Plus tard, ami de l'acteur Maurice ESCANDE, André aura l'occasion de faire de la figuration dans "L'étrange Madame X" de Jean GREMILLON (1950) avec Michèle MORGAN.
En 1939, il adhère à la CSPF (Confédération des Syndicats Professionnels Français) sous le matricule n° 402108. Il en est même délégué du secteur automobile pour la région parisienne (carte n°1824).
Adrienne et les filles s'installent 41 rue de la paroisse, dans l'appartement qu'elles garderont jusqu'à la fin et ou vont s'entasser nombre des papiers sur lesquels s'appuie cette histoire.
André, est mobilisé à Rennes.
Le 6 avril 1940, André, sergent au 2ème RI reçoit une citation à l'ordre de l'Armée.
Blessé ensuite, il sera évacué sur Montauban, puis Agen avant d'être démobilisé.
Il s'installe alors à Paris, avec Suzanne et reprend son travail.
Jean Louis naît en 1943.
En 1945, il est toujours chez LAVALETTE, cette entreprise étant commercialement liée avec l'entreprise BOSCH bien avant guerre, André sera amené à faire de nombreux déplacements dans l'Allemagne occupée.
Cette année là, il apprend peut-être quelques chose sur ses racines Antillaises puisqu'il note dans son agenda : "aller à Pointe-à-Pitre" (29 juillet), puis "voir Tonton (Guadeloupe)" (26 septembre). A-t'il appris quelques chose ou ce projet est-il resté en suspens ? En tous cas il ne semblait pas avoir de souvenir à ce sujet à la fin de sa vie et il n'a jamais fait le voyage.
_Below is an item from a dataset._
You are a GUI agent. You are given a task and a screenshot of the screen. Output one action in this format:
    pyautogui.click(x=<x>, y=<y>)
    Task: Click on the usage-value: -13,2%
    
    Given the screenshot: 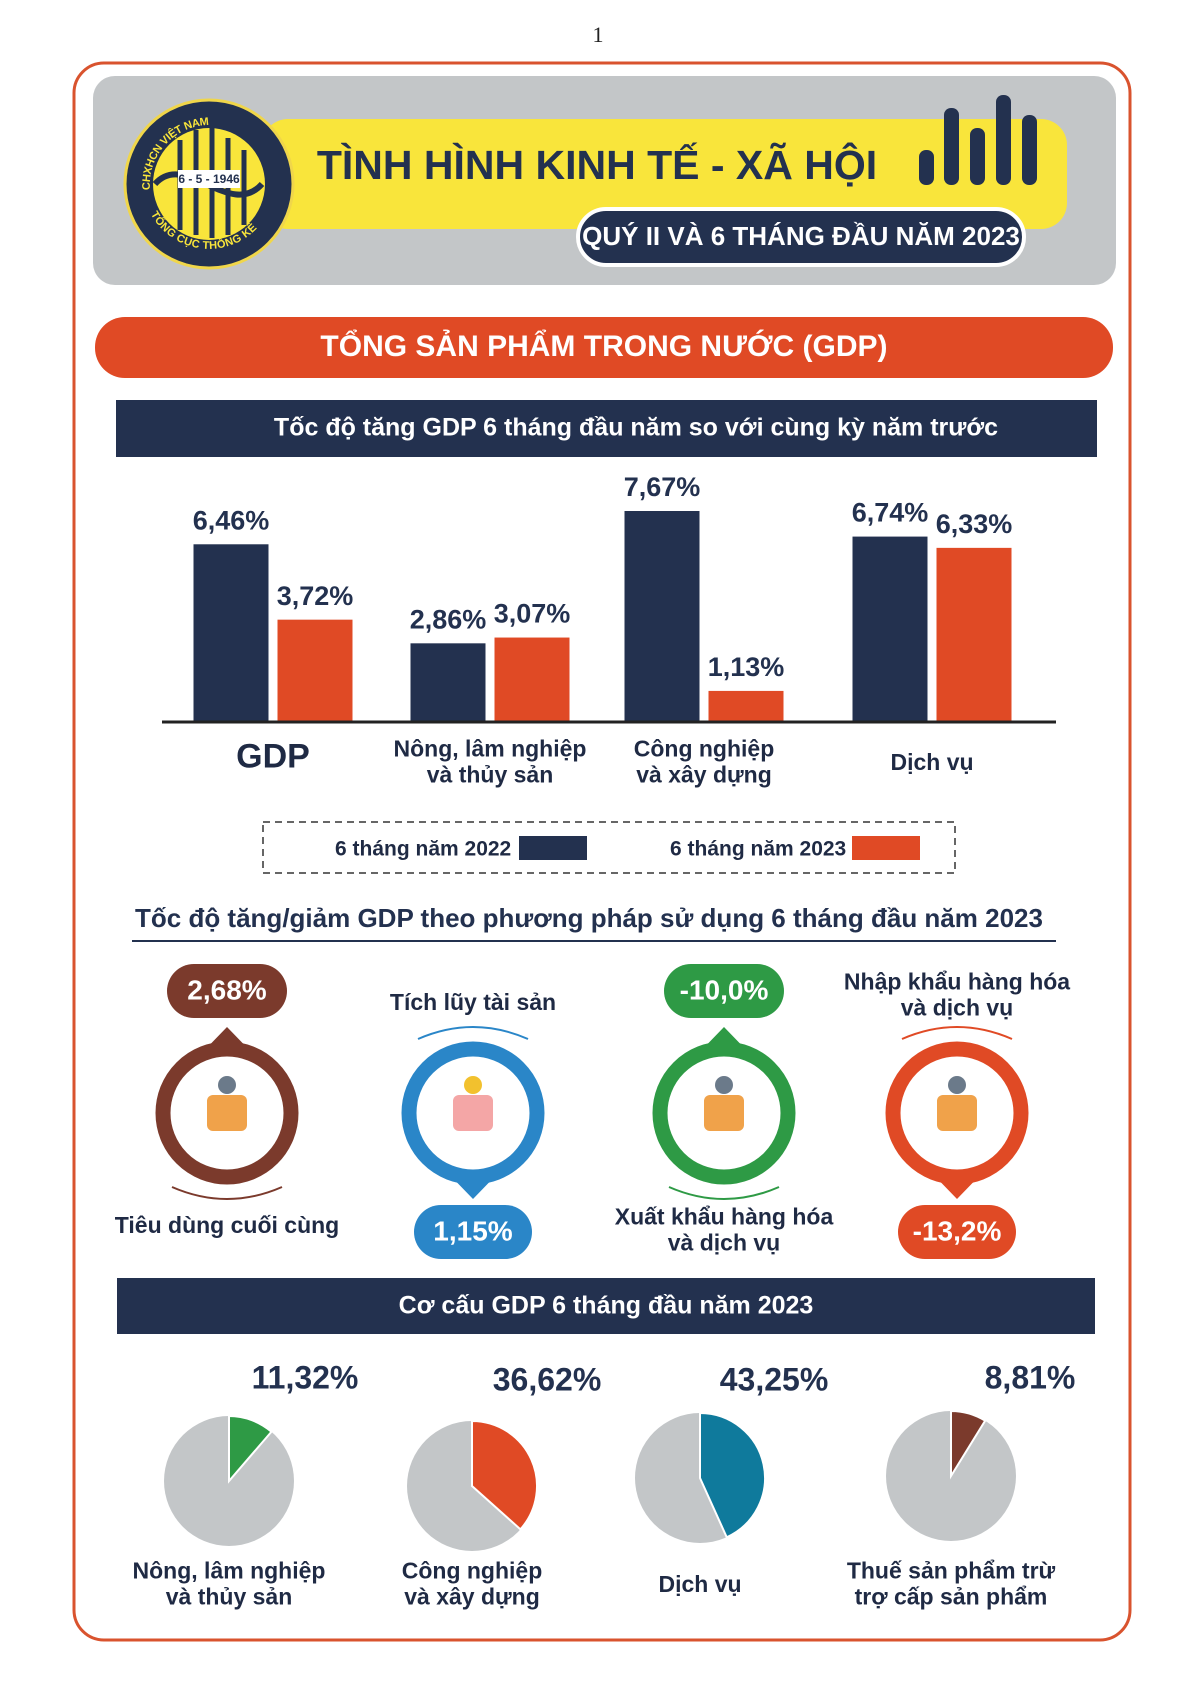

Martine, leur second enfant, naît le 26 décembre 1946.
Entre 1948 et 1950, il devient représentant chez STORR, rue Cardinet.
En 1950, il sera, quelques mois, représentant chez DENIS & GANDARD, équipement électrique pour automobiles (rue d'Abbeville).
De 1951 à 1973, il achève sa carrière en qualité de cadre administratif chez PECHINEY. Pour améliorer sa situation sociale, il s'inscrit à la faculté de Droit le 19 octobre 1955 mais nous ignorons s'il a terminé sa Capacité.
Dès la fin de la guerre, la famille se retrouve en vacances à La Bernerie en Retz (Loire Atlantique), non loin de Saint Brévin.
Quelques années plus tard, elle migre vers l'île d'Oleron où elle prend ses habitudes. Après plusieurs saisons en location, André décide d'acquérir un terrain et d'y édifier une maison.